Hangman’s Curfew by Gladys Mitchell
published 1941
“It was New Year’s Day, at half-past two in the morning. The moon shone on snow, and the three pine trees at the end of the garden sparkled with the glitter of a fairy pantomime,” Gillian, after some scratchings-out, had committed poetically to paper. Mrs. Bradley, seated in a deck-chair in her garden at Wandles Parva, grinned and read on.

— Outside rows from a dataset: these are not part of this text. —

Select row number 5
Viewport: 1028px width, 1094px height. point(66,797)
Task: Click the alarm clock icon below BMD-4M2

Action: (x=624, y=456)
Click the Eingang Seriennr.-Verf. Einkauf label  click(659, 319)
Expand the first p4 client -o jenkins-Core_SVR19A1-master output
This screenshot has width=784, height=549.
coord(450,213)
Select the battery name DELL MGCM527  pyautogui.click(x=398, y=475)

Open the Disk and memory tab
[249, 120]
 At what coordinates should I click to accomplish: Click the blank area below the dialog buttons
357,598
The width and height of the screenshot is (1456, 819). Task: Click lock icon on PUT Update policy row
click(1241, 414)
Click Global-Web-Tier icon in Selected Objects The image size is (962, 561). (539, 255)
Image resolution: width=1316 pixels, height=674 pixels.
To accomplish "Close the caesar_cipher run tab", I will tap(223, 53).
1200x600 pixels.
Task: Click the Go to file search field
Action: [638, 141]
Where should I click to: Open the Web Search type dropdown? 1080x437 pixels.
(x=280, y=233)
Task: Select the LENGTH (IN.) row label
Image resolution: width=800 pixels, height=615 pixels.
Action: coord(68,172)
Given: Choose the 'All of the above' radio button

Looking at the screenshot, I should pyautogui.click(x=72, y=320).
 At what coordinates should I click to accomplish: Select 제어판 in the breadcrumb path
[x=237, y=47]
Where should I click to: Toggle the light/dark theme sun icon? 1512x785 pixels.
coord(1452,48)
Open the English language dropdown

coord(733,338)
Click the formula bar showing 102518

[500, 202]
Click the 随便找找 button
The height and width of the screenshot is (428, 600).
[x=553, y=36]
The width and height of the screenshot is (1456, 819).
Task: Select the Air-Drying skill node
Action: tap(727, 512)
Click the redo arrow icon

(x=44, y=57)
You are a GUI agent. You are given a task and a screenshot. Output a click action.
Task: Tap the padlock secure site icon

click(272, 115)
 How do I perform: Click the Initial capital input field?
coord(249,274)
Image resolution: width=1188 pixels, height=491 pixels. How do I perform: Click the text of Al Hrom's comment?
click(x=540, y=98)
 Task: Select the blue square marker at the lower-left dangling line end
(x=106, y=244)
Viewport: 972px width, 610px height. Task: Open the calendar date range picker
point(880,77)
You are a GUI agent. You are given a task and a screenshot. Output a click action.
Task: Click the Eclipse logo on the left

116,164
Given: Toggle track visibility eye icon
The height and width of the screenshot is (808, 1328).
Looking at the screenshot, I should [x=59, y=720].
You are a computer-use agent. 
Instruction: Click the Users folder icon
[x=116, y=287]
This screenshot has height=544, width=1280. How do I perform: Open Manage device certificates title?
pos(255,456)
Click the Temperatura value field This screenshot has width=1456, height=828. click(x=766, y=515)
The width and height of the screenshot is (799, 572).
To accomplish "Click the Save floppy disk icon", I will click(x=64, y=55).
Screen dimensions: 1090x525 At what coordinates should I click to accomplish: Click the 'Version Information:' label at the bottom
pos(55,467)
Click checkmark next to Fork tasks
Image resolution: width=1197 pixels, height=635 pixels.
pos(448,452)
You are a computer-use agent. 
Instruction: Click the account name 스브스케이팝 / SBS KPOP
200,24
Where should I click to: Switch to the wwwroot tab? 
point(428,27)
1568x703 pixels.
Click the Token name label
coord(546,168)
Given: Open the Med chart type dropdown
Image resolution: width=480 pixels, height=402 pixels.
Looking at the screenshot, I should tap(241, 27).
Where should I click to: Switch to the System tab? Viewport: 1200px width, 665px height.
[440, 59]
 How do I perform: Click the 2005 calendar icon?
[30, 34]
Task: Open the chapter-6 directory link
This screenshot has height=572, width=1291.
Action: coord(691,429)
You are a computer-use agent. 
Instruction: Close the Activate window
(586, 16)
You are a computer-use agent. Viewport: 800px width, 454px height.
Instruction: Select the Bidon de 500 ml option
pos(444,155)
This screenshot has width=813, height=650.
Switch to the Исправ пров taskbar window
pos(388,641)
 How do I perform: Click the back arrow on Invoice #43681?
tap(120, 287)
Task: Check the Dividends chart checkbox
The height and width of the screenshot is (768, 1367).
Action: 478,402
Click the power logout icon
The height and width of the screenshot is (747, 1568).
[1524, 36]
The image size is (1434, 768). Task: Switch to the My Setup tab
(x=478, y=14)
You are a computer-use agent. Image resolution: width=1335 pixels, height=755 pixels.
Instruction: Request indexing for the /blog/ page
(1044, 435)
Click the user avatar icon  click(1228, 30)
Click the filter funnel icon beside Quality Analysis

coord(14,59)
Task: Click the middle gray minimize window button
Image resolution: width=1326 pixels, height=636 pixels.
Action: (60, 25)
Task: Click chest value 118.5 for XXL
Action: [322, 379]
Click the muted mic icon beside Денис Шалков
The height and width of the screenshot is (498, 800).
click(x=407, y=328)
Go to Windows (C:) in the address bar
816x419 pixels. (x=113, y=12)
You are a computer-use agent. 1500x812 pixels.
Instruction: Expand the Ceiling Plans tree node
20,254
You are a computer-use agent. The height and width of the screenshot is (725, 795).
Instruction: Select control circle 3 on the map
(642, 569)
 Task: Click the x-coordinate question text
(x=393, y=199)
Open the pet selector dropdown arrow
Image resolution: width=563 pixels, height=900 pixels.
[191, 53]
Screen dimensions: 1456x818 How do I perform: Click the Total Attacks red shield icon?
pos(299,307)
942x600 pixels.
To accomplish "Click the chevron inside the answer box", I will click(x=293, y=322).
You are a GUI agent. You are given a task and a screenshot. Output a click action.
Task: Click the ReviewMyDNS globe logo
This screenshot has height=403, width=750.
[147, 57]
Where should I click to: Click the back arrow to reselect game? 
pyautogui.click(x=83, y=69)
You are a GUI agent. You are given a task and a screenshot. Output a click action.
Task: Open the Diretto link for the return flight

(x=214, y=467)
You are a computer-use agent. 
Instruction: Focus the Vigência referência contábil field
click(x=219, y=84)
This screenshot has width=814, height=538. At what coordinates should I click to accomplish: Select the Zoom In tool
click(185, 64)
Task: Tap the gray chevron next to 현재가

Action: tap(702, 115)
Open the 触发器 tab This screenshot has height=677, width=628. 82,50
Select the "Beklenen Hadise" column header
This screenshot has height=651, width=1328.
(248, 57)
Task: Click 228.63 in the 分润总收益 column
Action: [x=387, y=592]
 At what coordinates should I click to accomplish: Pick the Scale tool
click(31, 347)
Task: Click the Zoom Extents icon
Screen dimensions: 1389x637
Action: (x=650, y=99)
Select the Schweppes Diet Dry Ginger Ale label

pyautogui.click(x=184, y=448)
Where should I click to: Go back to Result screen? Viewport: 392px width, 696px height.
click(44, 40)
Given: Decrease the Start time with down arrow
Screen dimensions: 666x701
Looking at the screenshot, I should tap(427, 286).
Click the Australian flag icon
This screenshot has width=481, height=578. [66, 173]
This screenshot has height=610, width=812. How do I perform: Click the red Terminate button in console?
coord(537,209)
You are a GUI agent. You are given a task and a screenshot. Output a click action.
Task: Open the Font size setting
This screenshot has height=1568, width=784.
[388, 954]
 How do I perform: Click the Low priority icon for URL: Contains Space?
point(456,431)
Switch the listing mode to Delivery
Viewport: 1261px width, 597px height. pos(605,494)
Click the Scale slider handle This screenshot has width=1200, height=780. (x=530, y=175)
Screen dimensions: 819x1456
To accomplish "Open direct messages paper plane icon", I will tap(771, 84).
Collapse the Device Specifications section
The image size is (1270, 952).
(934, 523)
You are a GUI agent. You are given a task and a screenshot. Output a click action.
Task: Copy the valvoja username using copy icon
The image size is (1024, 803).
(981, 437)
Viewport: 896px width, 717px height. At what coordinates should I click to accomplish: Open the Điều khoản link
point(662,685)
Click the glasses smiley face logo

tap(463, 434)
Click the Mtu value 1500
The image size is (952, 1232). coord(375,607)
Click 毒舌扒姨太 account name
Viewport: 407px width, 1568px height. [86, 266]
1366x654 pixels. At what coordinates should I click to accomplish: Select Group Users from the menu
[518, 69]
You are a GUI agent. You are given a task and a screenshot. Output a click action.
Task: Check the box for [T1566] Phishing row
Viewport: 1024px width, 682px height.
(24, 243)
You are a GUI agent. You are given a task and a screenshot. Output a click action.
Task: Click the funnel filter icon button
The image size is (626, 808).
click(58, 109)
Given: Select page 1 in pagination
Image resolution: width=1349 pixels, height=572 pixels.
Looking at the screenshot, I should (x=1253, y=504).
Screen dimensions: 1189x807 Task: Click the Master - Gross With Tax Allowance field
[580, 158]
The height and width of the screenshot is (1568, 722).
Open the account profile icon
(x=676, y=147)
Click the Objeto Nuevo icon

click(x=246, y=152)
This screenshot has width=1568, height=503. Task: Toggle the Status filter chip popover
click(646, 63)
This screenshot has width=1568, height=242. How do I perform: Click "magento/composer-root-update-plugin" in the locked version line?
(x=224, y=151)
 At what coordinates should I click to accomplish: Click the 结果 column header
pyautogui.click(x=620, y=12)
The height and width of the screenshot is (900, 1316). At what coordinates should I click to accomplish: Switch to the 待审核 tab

Well that’s nice. Though this is by no means a seasonal book
– the action takes place over a long period of time, something Mitchell was prone
to, you do wonder what everyone is doing the whole time. But anyway, it seemed
like a good New Year’s Day choice. The picture shows a gamekeeper (probably) in
an Irish scene, from the National Library of
Ireland. There is a gamekeeper (probably) who plays some role here… ‘he was lounging, gun on arm, like a
gamekeeper on a stage, or in a novel of the ’nineties.’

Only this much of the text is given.